Confesiones de mi ángel


Poema del escritor Francisco de Asís Fernández, Director del Festival Internacional de Poesía de Granada, Nicaragua

Por Francisco De Asís Fernández

Al poeta Ernesto Cardenal
                                 
Los  ángeles se meten en mi pecho y me despiertan de la muerte.
me abren la vida con los pétalos de sus rosas y sus dedos.
No son ángeles tímidos que solo ofrecen la misericordia de la muerte,
son ángeles  primitivos, refinados y toscos,
que tienen la belleza del relámpago y la soledad de la locura.
Ángeles y demonios luchan dentro de mí para quedarse con mi alma.
Sueño y pesadilla me alteran el sentido de la vida.
Injertos  adueñándose en la profundidad de las heridas
del  tejido cerrado de la hoja en blanco de los sueños.
Me hacen la vida imposible
esas manos que salen de la nada en un mundo que se abre al abismo
y escriben mis poemas cuando entran y forman parte de mi alma.
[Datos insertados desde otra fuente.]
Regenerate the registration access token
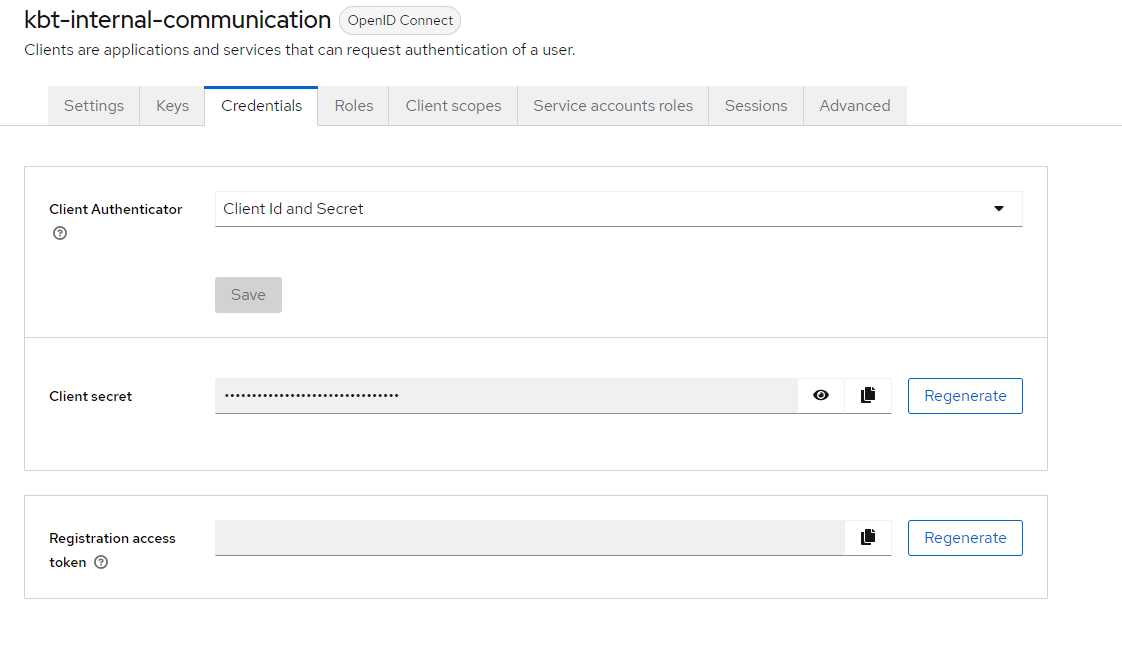Screen dimensions: 1122x669 (965, 537)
Estos ángeles, adictos a la albahaca,
me hacen buscar el paraíso sin ponerme ideas de lo que es el paraíso,
esconden la verdad cuando hablan del paraíso,
 cuando hablan del alma del hombre en la tierra,
y cuando oprimen la verdad me aferran a la rabia.
Los hombres, a diferencia de los ángeles,  nacemos criaturas salvajes enfermas
y  los enfermos siempre morimos sin conocer el misterio de la muerte.
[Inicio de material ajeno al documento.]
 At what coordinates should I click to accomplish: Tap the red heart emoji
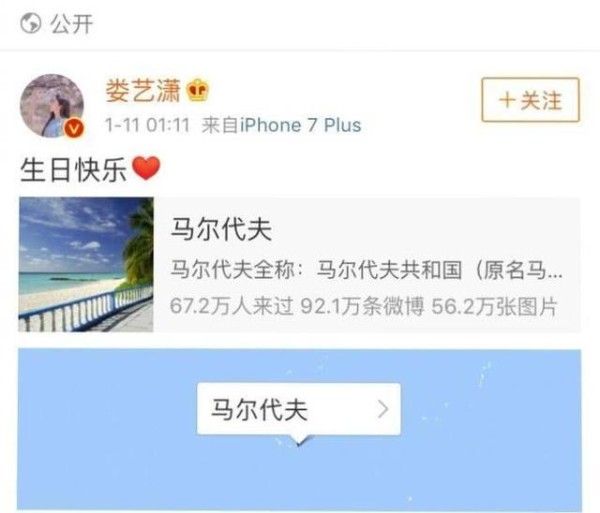[146, 168]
Dice mi ángel que por  eso hablamos de miedos que sugieren locuras
y    comprende que vivamos marcados por las equivocaciones.
Mi ángel calla cuando digo: “a veces estoy triste pero no quiero morirme”
o   cuando pienso que no quiero morirme rodeado de extraños.
Así las cosas, mi ángel no sufre penurias en mi alma, que es íntima y melancólica.
Le  hago  muchas  preguntas y no siempre espero respuestas.
Pero hoy me hizo una confesión que me hizo perder la fe en el hombre.
Me dijo que los ángeles no tienen tierra nativa y que su casa es el infinito,
que la tierra es la punta de una aguja en un inmenso pajar de estrellas,
que el Sol es como un grano de arena comparado con Sirio, Pollux, Arturo,
Rigel, Aldebarán, Betelgeuse, y la inmensidad inconmensurable de Antares,
que  nuestro mundo no cuenta ni sirve para nada en la noche estrellada,
que el hombre no es el dueño de la creación ni el centro del universo,
que somos como una letra menuda perdida en la Biblioteca de Alejandría,
que nuestros mares, cordilleras y continentes, los países y estados,
junto al amor y el odio que nos tenemos los seis mil millones de hombres y mujeres,
no significan nada en el Universo,
que solo somos quinientos cuarenta millones de kilómetros cuadrados,
seis mil cuatrillones de toneladas de roca,
mil trillones de toneladas de agua,
y que ni siquiera nos podemos distinguir desde los anillos de Saturno.
Me dijo que estamos solos, terriblemente solos dentro de nuestra soledad,
que  somos un imperceptible puntito azul en el cielo,
que todas nuestras guerras, nuestras grandezas y nuestras miserias,
 nuestra Historia, nuestro  arte, nuestra poesía, nuestras pasiones,
nuestra flora y nuestra fauna, nuestras razas y nuestras religiones,
estamos en  un barco a la deriva que nadie vio partir y nadie lo está esperando.
Y ahora  ya solo quiero rezar:
“ángel mío de mi guarda, dulce y fiel compañía,
no me desampares, ni de noche ni de día”.